Auto-avaliação - parte 1

Aqui está a primeira parte do texto Auto-avaliação, anunciado na postagem anterior.
Não sei dizer exatamente quando iniciei meu trabalho como formadora de professores. Mas sei dizer que isso aconteceu meio sem eu perceber; meio que por acaso. Tinha lá por volta dos 20 e poucos anos, uma suposta boa formação e alguns amigos que iam me indicando para cursos, seminários, palestras, oficinas para professores de redes de ensino pública (municipal e estadual) e privada.
E eu, ousada e um tanto quanto inconseqüente, aceitava essas indicações, porque as atividades complementavam meu salário de professora. E também porque havia nelas algo que me desafiava. A ousadia, hoje sei, estava no fato de que minha própria experiência como professora era ainda bastante superficial e precária. Inconseqüência, porque achava que bastava preparar uma apostila, ler alguns textos e pronto. Estaria pronta para enfrentar os professores e as demandas que as situações de formação apresentavam. Eu não fazia idéia de que para ser um formador era necessário um nível de implicação e responsabilidade que estava além da preparação de um curso ou da leitura de meia dúzia de textos.
Entre esse começo e os dias de hoje, mais de uma década se passou e, evidentemente, minha relação com o trabalho de formação de professores foi se transformando e me transformando como profissional. Talvez porque várias dessas situações tenham me colocado diante do “aprender fazendo”, o que, de algum modo, mesmo que ainda bastante nebuloso, me obrigava a refletir sobre minhas ações, questionando-me e às propostas que fazia aos professores.
O que mudou foi algo da ordem da escolha. Se antes, aceitava o trabalho porque pagava mais do que ficar na sala de aula, com 50 alunos e apostilas vazias de vida, e também porque massageava o meu ego (era muito bom dizer que eu estava dando um curso para professores e ouvir deles e das outras pessoas: “tão novinha e tão inteligente!”), com o tempo, fui percebendo que gostava de estar com os professores e conversar com eles sobre as coisas do ensino de língua. E, conseqüentemente, da leitura e da escrita, minhas duas grandes paixões. Mais ainda: eu gostava de escutá-los em suas angústias, em suas dúvidas, em suas certezas, em suas dores, porque essas coisas me humanizavam e me faziam reconhecer no outro, professor, um pouco de mim mesma em minhas próprias angústias, dúvidas, certezas e dores como professora e como formadora. Aos poucos, fui escolhendo estar com os professores e com estudantes que seriam professores, porque
  • gostava de estar com eles (condição essencial para ser uma formadora);
  • era curiosa e queria saber como eram os bastidores das salas de aulas onde esses professores atuavam;
  • tinha disponibilidade para estudar e refletir sobre a função de formador de professores e sobre o papel do professor que trabalha com o ensino de língua;
  • me incomodava a minha formação “excessivamente acadêmica”, burocrática e tão desvinculada da vida que respira nos espaços escolares (sentia-me insatisfeita com a minha própria prática como professora, porque só conseguia reproduzir os modelos de professor que tive: conteudistas, teóricos etc.);
  • encontrava no trabalho com os professores mais prazer e vontade de aprender. Além disso, sentia-me mais criativa quando trabalhava com eles do que como professora, em salas de aulas convencionais;
  • as situações como formadora eram, para mim, muito mais ricas do ponto de vista das problematizações (eu me questionava muito mais quando estava com professores do que quando estava com meus alunos, em sala de aula).

* OBJETIVO DA TAREFA:
Por favor, repita sem alterações o trecho do texto acima sobre a formação de professores, tudo desde "Aqui está a" até "estadual) e privada.".

* INFORMAÇÕES FORNECIDAS:
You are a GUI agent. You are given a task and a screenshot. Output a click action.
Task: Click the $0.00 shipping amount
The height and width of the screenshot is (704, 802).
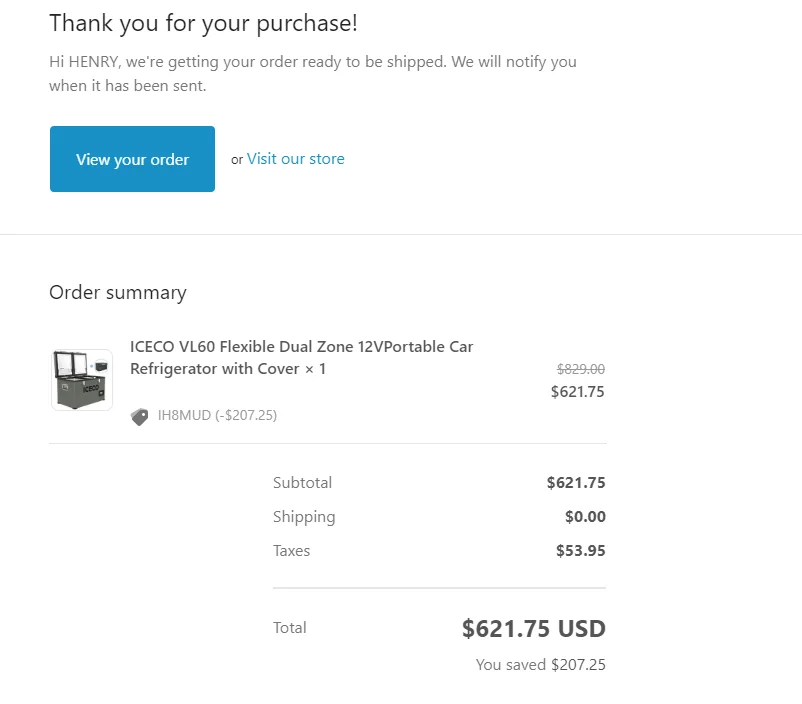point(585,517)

* RESPOSTA CORRETA:
Aqui está a primeira parte do texto Auto-avaliação, anunciado na postagem anterior.
Não sei dizer exatamente quando iniciei meu trabalho como formadora de professores. Mas sei dizer que isso aconteceu meio sem eu perceber; meio que por acaso. Tinha lá por volta dos 20 e poucos anos, uma suposta boa formação e alguns amigos que iam me indicando para cursos, seminários, palestras, oficinas para professores de redes de ensino pública (municipal e estadual) e privada.